▶ **Task brief**:
Would you retype the listing word for word, skipping its pictures?
── Supplied records ──
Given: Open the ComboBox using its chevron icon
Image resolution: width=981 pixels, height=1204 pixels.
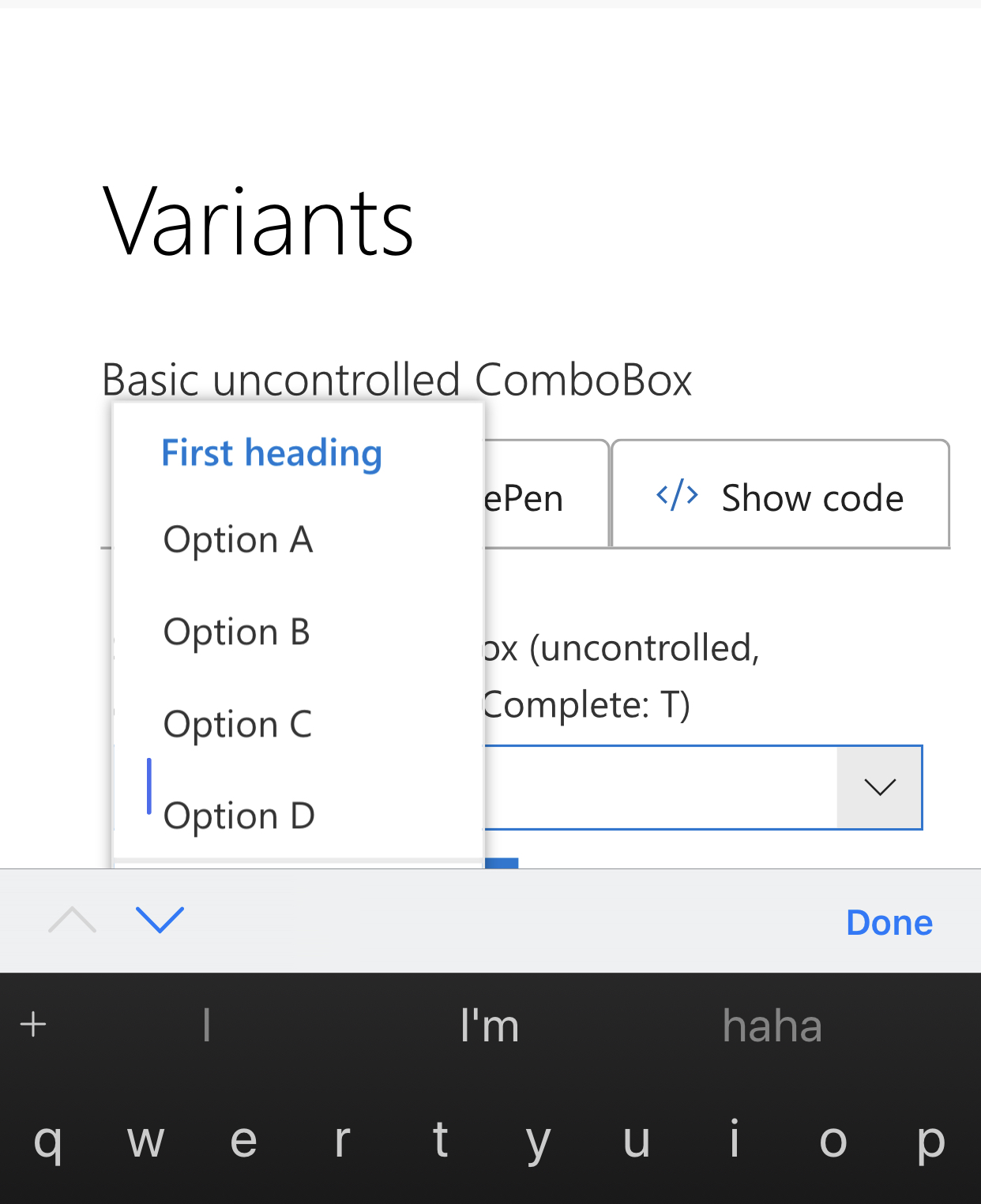Looking at the screenshot, I should click(x=878, y=786).
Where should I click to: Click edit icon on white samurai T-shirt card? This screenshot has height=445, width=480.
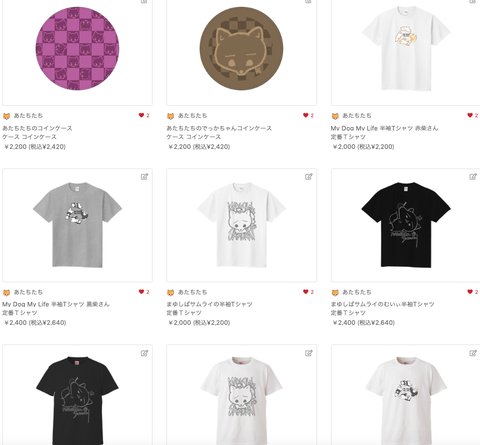[309, 177]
───
▶ **Answer**:
Given: Open the ComboBox using its chevron icon
Image resolution: width=981 pixels, height=1204 pixels.
Looking at the screenshot, I should click(x=878, y=786).
Where should I click to: Click edit icon on white samurai T-shirt card? This screenshot has height=445, width=480.
[309, 177]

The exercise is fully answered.